Пока он общался со Шербетовым, к комдиву вошел какой-то подполковник в новенькой, старательно отутюженной форме, левая, очевидно, раненая рука его просто-таки красовалась на зеленой бархатной подвязке. Они о чем-то пошептались, и Яхонтов тут же поинтересовался:

- Ты в немецком языке, майор, случайно, не силен? Это я на предмет того, чтобы бегло просмотреть кое-какие трофейные документы.

- Не только сам силен, но и со мной в машине находится учительница немецкого языка, специалист по германской филологии, с университетским дипломом. Кстати, член партии, депутат райсовета, жена офицера.

- Что ж ты прячешь такое сокровище?!

- Не прячу. Наоборот, предлагаю зачислить в штат.

- Немедленно пригласи ее сюда. Вот: подполковник Усатенко, из штаба армии… Помощь ему ваша нужна.

- У нас был штабной переводчик, - тут же объяснил представитель армейского штаба. - Но он тяжело заболел. Нашли двоих учителей на замену, однако товарищи не прошли проверку.

- Меня как сотрудника НКВД сейчас другой момент интересует: откуда у вас трофейные немецкие документы? - перебил Гайдук.

Офицеры опять переглянулись, и комдив неохотно объяснил:

- Наш патруль, с помощью ополченских дружинников, наткнулся сегодня ночью на диверсантов.
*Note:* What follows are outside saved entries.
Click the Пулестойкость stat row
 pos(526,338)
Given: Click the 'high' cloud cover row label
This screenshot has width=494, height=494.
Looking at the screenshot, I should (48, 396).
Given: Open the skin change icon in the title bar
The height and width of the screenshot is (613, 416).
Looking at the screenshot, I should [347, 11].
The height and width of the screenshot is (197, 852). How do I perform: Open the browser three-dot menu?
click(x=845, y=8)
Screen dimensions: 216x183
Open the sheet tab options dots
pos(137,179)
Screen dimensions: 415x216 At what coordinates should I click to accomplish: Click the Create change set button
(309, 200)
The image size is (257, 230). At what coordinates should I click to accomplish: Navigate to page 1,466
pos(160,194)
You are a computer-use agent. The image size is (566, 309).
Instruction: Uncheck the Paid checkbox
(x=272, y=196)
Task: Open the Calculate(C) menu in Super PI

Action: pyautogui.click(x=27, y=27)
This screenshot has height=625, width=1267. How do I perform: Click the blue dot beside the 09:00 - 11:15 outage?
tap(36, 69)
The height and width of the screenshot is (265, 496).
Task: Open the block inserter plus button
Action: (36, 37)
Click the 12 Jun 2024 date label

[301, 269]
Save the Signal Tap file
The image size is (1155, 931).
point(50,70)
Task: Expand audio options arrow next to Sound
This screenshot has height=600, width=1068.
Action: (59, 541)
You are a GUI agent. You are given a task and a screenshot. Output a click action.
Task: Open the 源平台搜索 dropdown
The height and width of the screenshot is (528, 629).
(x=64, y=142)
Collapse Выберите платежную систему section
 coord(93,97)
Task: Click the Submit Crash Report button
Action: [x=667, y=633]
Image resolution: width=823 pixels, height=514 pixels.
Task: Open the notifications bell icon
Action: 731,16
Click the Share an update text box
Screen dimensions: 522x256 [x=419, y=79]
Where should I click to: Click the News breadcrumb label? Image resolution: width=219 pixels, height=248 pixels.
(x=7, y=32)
Один из них до утра не дожил. Второй прикидывался глухонемым. Оказалось, немец. Был уверен, что до прихода частей вермахта продержится в местном подполье. Пленный ранен, а значит, явно рассчитывает забрать свои тайны на тот свет. И пусть бы себе, но при нем обнаружен пакет с инструкциями и еще какими-то бумагами…

- Товарищи командиры, - перешел Гайдук на официальный тон. - Вы же находитесь не в полевых условиях; ваши штабы - в областном центре. Передайте раненого органам, а сами занимайтесь боевой подготовкой!

Офицеры опять многозначительно переглянулись.

- Вот вы и заберете их с собой - и раненого и документы, раз уж так сложилось, - заявил комдив.

- Однако нам нужно написать рапорт своему командованию. И хотелось бы знать, что за птица нам попалась, какие документы несла, - заметил Усатенко.

- Да и патрульных надо бы отметить, - поддержал его Яхонтов.

Вместе с Серафимой, в четыре глаза, майор быстро ознакомился с бумагами - это были инструкции для резидента, перечни объектов для диверсий, тексты листовок и провокационных слухов. Весь пакет он забрал с собой; раненого диверсанта, в сопровождении конвоира и медсестры, - тоже. Взамен же передал подполковнику Серафиму, а Жерми просил оставить при штабе дивизии.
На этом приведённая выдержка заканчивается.